Page MenuHomePhabricator

(patch) Mimetypes for Microsoft's 2007 office formats set wrongly
Closed, ResolvedPublic

Description

patch for MediaWiki r65816

The file ./includes/mime.types assigns the old ppt, doc, etc. mimetypes to the new 2007 pptx, docx, etc. file endings as well. This is wrong, and it leads to problems especially with files served via the wfStreamFile() function: when downloading docx/pptx/... files on machines that run the Windows operating system, the file names get changed to fit the reported mimetype (i.e. the actual file name gets .doc/.ppt/... appended). The files named in this way cannot be successfully opened by Microsoft's office applications any more, since they fail to recognize their files (yes, one should file a bug at MS about this;-).

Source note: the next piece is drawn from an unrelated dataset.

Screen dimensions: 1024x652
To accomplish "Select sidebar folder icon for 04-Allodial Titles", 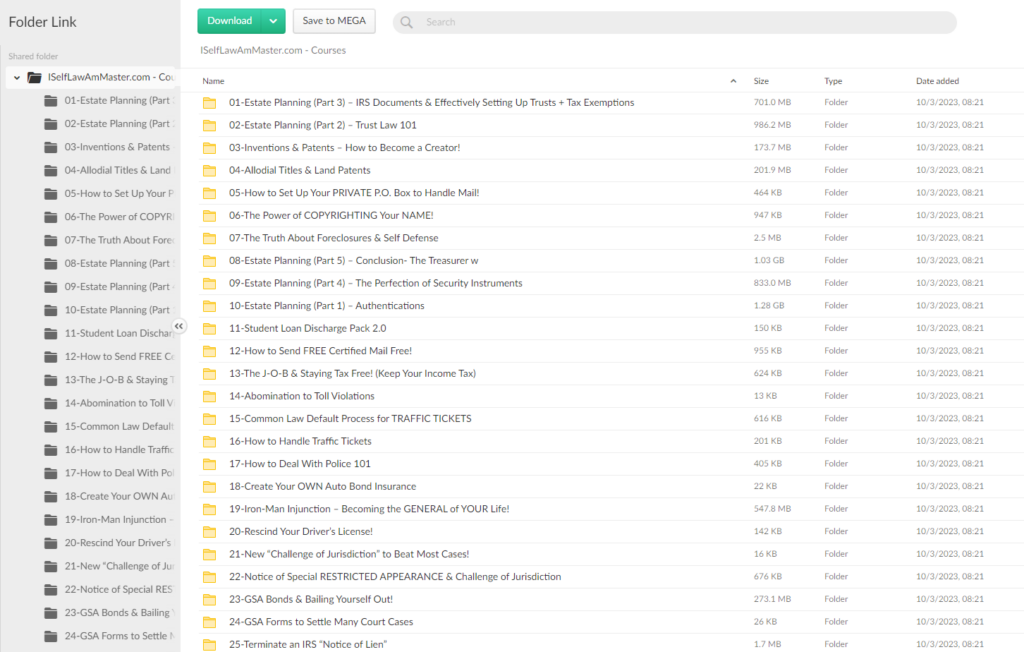I will [x=51, y=170].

The solution is to use the correct mimetypes, as found on the Web, e.g. at http://www.bram.us/2007/05/25/office-2007-mime-types-for-iis/
A patch is attached.


Version: unspecified
Severity: normal

Attached:

Details

Reference
bz23688

Event Timeline

bzimport raised the priority of this task from to Medium.Nov 21 2014, 11:00 PM
bzimport set Reference to bz23688.
bzimport added a subscriber: Unknown Object (MLST).

P.S. this bug specifically affects users of the img_auth.php image authorisation script since it uses wfStreamFile().

Why not the docm dotm etc file extensions ? These are XML office files with Macro's enabled.

Yes, one could add further mime types as in the above link. But these file types do have mimetypes that start like the old ppt, doc, etc. types, so I reasoned that (1) they are very old and nobody has had any problem with them yet, and (2) the Microsoft tools may manage to open them anyway since the format might be compatible. If there are similar problems in these cases, one could of course use other mimetypes here as well.

For these specifically Microsoft-related issues, it might also be possible to use the infamous application/octet-stream as a default. This should at least prevent any renaming, and may suffice to let the operating system apply some more brains to figure out what the file is supposed to be.

Somewhat more authoritative source for MS mimetypes.

http://blogs.msdn.com/b/vsofficedeveloper/archive/2008/05/08/office-2007-open-xml-mime-types.aspx

I think we should just add all of them. I see no reason in doing half work in this case. They are documented, so we should implement it as such. We have had too many unnecessary problems with mime type and file extension mismatches already.

docx is a zip format. Due to bug 23642 (MimeMagic::detectZipType does not recognize microsoft formats) they still won't be detected properly.